Q: I am 41 years old. How can I have a healthy pregnancy?
A woman should never assume that just because she has reached age 40, she cannot have a healthy pregnancy. Getting pregnant may be more difficult, but that doesn’t mean the pregnancy itself will be. Statistically, a woman’s chances to conceive start to decline in her early 30s, but age isn’t the most important factor.
A healthy 41-year-old woman has a much better chance of conceiving safely than an unhealthy 30-year-old. Anyone who’s trying to conceive should aim for overall good health. The most important factors are:
Obese and underweight women will have a harder time getting pregnant and will be at higher risk for miscarriage if they do become pregnant. Women should aim for a body mass index (BMI) between 18.5 and 24.9. Calculate your BMI.

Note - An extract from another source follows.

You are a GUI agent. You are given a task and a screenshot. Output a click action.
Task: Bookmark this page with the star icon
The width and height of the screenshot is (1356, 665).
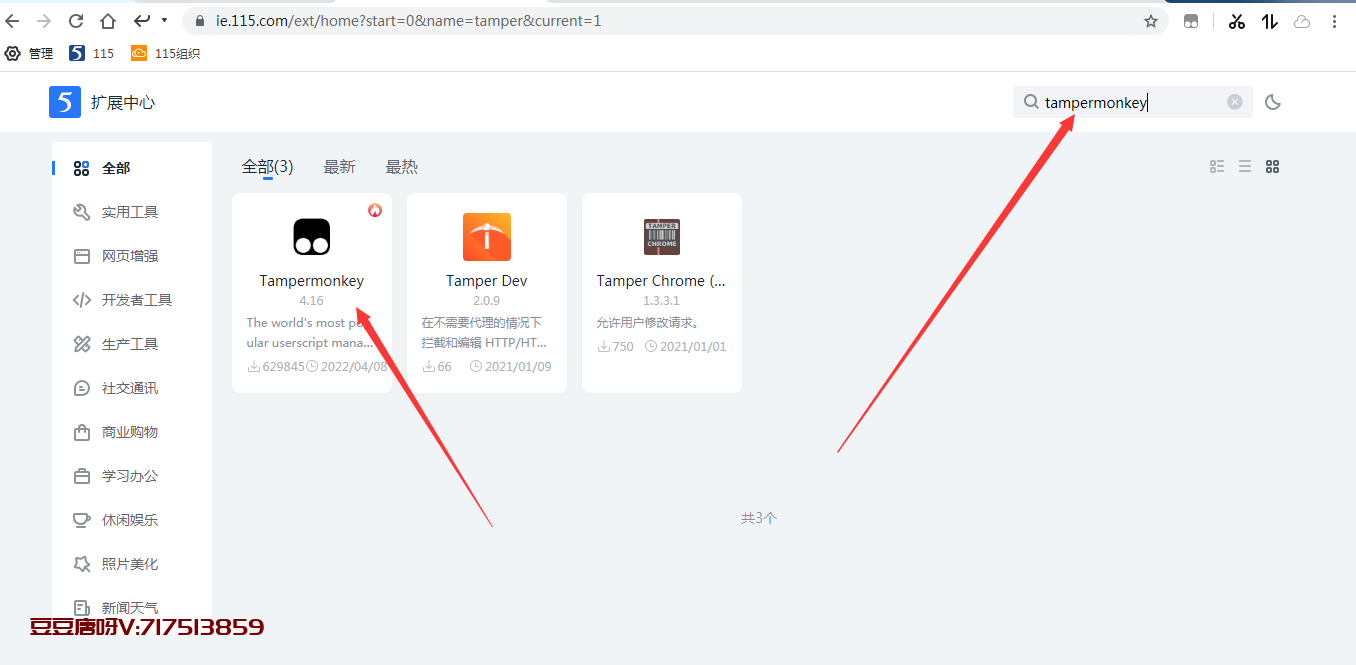point(1150,21)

Smoking and excessive alcohol are toxic to the reproductive system and have detrimental effects on a woman’s egg supply and the eggs themselves. If you need help quitting, try a smoking cessation class or a support group for alcohol addiction. Also, try to get at least eight hours of sleep per night to restore your body.
A healthy diet contributes to your overall health and to the health of your fetus, should you become get pregnant.
Q: When should I seek help from the reproductive specialist?
A: Typically, patients who se a specialist have tried to conceive naturally anywhere from six months to a year, and sometimes longer. We actually define infertility as the inability to conceive after one year of unprotected intercourse. In women over 35 years old, the diagnosis of infertility is often given after six months of trying to conceive. In most cases, these women have already undergone a basic evaluation and some initial treatments with their OB/GYN.
While the causes of infertility are not always clear, the most common culprits include sperm abnormalities, fallopian tube disease, ovulation disorders and uterine abnormalities. In about 10 percent of cases, a cause cannot be determined.
Q: If I have infertility, what are my treatment options?
A: Treatment will depend on the cause of the infertility. For some couples, a woman simply needs to undergo well-timed intercourse or artificial insemination. Centers offer artificial inseminations, pelvic surgery, medications to induce ovulation, in-vitro fertilization, egg donation and, in certain scenarios, the preservation or freezing of embryos.
After a review your medical history, diagnostic tests are run that might include
- examining a woman’s hormone levels,
- conducting a pelvic and transvaginal sonogram to examine the ovaries, uterus and fallopian tubes and
- doing a semen analysis for the man when necessary.
Q: If I do get pregnant, will I have certain risk factors?
A: After your eighth week of pregnancy, you’ll return to your regular OB/GYN who will screen for any abnormalities and closely monitor you throughout the pregnancy. Even if we detect something is wrong, we can offer the family counseling and keep mom and baby healthy. After age 40, the risk can be higher for miscarriage, infection, hemorrhaging, high blood pressure and chromosomal or genetic abnormalities, such as Down’s syndrome.
Q: I’m thinking about becoming pregnant in my late 30s or early 40s. Do you have any advice?
A: Get evaluated by a fertility specialist early on. Even women who are in their early 30s who are not ready to start a family should talk to their OB/GYN about fertility. A specialist can take the time to assess their reproductive and ovarian function, possibly offer embryo preservation and answer any questions about starting a family later in life.